An in vitro biochemical investigation into the conformation, binding and E3-ubiquitin ligase activity of mammalian UHRF1 with reconstituted chromatin

Abstract

In the eukaryotic genome, DNA and histone modifications regulate chromatin function and mediate basic processes such as gene transcription, DNA repair and DNA replication. Maintaining chromatin modifications after DNA replication is essential for chromatin homeostasis, especially for regions of the genome that need to be kept silenced such as repetitive elements. The maintenance DNA methyltransferase, DNMT1, is responsible for ensuring that cytosine methylation at CpG dinucleotides, and thus proper transcriptional programmes, are propagated to the daughter cells. DNMT1 is specifically recruited to newly replicated, hemi-methylated DNA and the E3-ubiquitin ligase UHRF1 (Ubiquitin-like containing PHD- and RING-finger domains protein 1) plays a critical role for this. The mechanisms of the recruitment of DNMT1 to chromatin via UHRF1 are currently an area of active investigation.

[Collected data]
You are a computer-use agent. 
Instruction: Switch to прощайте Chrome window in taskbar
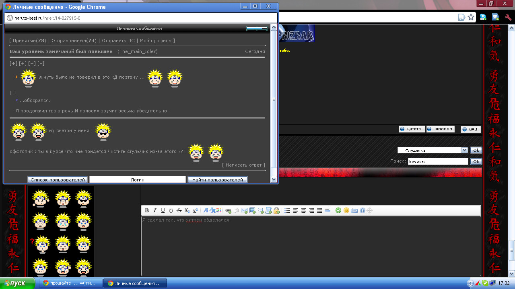70,283
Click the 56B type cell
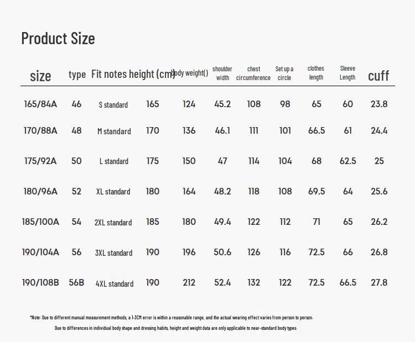Screen dimensions: 415x342 pos(76,282)
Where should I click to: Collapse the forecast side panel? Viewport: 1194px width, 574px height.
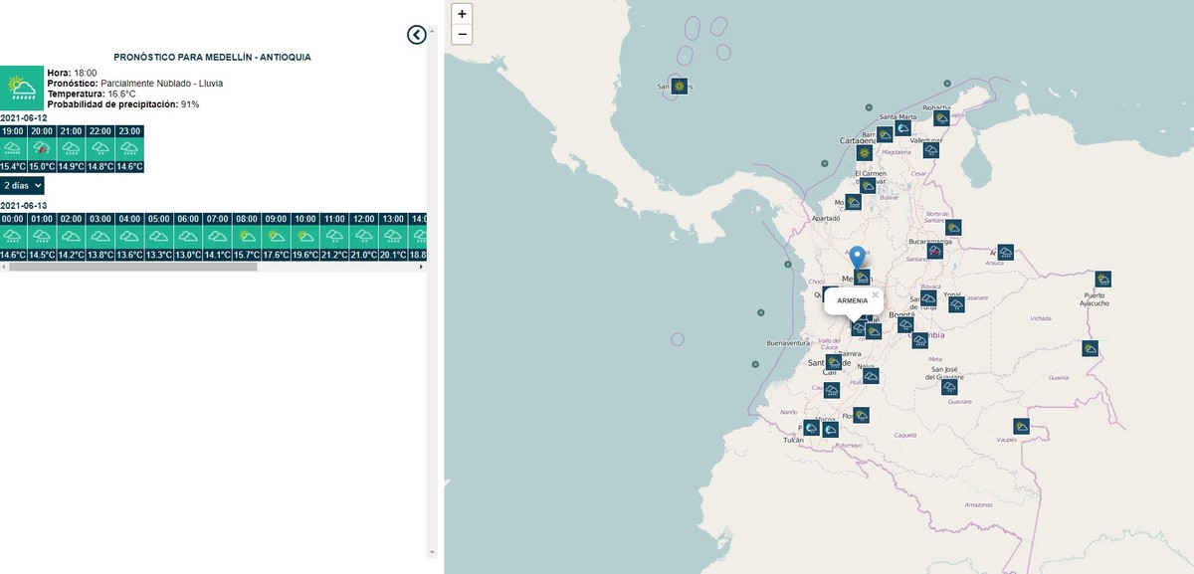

To do –
(1) Answer these questions from the abstract:
(a) Which basic processes are said to be mediated by DNA and histone modifications?
(b) To what kind of DNA is DNMT1 specifically recruited?
(c) What does the abbreviation UHRF1 stand for?
(2) Reproduce word for word the passage of the abstract that begins with the words containing "In the eukaryotic" and ends with "of active investigation.".

Results of the exercise –
(1)
(a) Gene transcription, DNA repair and DNA replication.
(b) Newly replicated, hemi-methylated DNA.
(c) Ubiquitin-like containing PHD- and RING-finger domains protein 1.

(2)
In the eukaryotic genome, DNA and histone modifications regulate chromatin function and mediate basic processes such as gene transcription, DNA repair and DNA replication. Maintaining chromatin modifications after DNA replication is essential for chromatin homeostasis, especially for regions of the genome that need to be kept silenced such as repetitive elements. The maintenance DNA methyltransferase, DNMT1, is responsible for ensuring that cytosine methylation at CpG dinucleotides, and thus proper transcriptional programmes, are propagated to the daughter cells. DNMT1 is specifically recruited to newly replicated, hemi-methylated DNA and the E3-ubiquitin ligase UHRF1 (Ubiquitin-like containing PHD- and RING-finger domains protein 1) plays a critical role for this. The mechanisms of the recruitment of DNMT1 to chromatin via UHRF1 are currently an area of active investigation.